Dopo essere stati tra i primi a dare nuova linfa al post-punk nella sua versione revival, arrivando con Turn On the Bright Lights a uno dei vertici assoluti del genere, gli Interpol non sono mai riusciti a trasformare quella vetta in una continuità artistica altrettanto convincente.

Ora, a ridosso del loro trentesimo anno di formazione, i newyorkesi si trovano davanti a un’altra sfida durissima. Competere con una nuova versione del post-punk non è esattamente una passeggiata. È una scena più moderna, a tratti meno cupa, a volte decisamente più cattiva e comunque molto diversa da quella a cavallo tra gli anni Novanta e i Duemila. Nel frattempo, il pubblico che ha adorato il loro debut ha virato verso nuove band: Fontaines D.C., Idles, Viagra Boys e tanti altri hanno preso quel linguaggio, lo hanno deformato, aggiornato e restituito a una generazione che non ha necessariamente bisogno di andare a pescare nei primi anni Duemila.

E allora viene da chiedersi: gli Interpol possono ancora essere ributtati nella mischia, dopo che li abbiamo tirati fuori con troppa fretta? La prima impressione è che Paul Banks non abbia affatto perso lo smalto che ha reso la sua voce una delle più iconiche e imitate della scena. Anzi, proprio il tempo sembra averle dato un peso diverso. Il tono profondo è sempre quello ma oggi porta con sé una certa ruvidezza che, invece di indebolirlo, lo rende ancora più adatto al mondo raccontato dal disco.

La voce più iconica del revival post-punk.

La consapevolezza di avere ancora un’arma del genere avrà probabilmente spinto la band a dare un ruolo primario proprio al suo leader, capace di restituire al disco quell’aura di eleganza oscura che da sempre caratterizza gli Interpol. Ed è una scelta azzeccata, perché questo non è un album nel quale la band cerca di adattarsi alle nuove coordinate del genere o ai tempi moderni.

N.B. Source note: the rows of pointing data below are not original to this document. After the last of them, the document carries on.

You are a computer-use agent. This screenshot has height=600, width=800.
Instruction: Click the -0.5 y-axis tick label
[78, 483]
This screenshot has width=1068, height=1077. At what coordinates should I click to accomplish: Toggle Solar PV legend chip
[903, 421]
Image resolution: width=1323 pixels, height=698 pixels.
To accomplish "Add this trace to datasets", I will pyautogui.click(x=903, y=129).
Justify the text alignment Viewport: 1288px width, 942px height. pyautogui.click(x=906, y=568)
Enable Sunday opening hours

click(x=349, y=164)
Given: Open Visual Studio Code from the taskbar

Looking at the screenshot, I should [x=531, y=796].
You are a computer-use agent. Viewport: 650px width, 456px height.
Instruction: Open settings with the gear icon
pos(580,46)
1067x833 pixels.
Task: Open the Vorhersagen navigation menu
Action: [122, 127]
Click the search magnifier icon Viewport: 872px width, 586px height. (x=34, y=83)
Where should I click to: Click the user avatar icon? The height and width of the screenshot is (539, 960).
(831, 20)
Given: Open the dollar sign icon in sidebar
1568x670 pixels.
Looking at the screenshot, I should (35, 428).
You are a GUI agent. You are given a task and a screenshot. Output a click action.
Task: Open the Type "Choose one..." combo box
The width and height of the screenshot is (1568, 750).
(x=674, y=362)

Gli Interpol rimangono riconoscibilissimi ma è come se osservassero il proprio passato attraverso una lente deformante. Dal punto di vista sonoro, però, qualcosa è cambiato. Andrew Wyatt non si limita a produrre il disco: entra direttamente nella sua architettura con tastiere, organo e rhodes, mentre archi e fiati, chitarre acustiche, percussioni e una pedal steel ampliano un sound che per anni si è costruito tra chitarre, basso e batteria.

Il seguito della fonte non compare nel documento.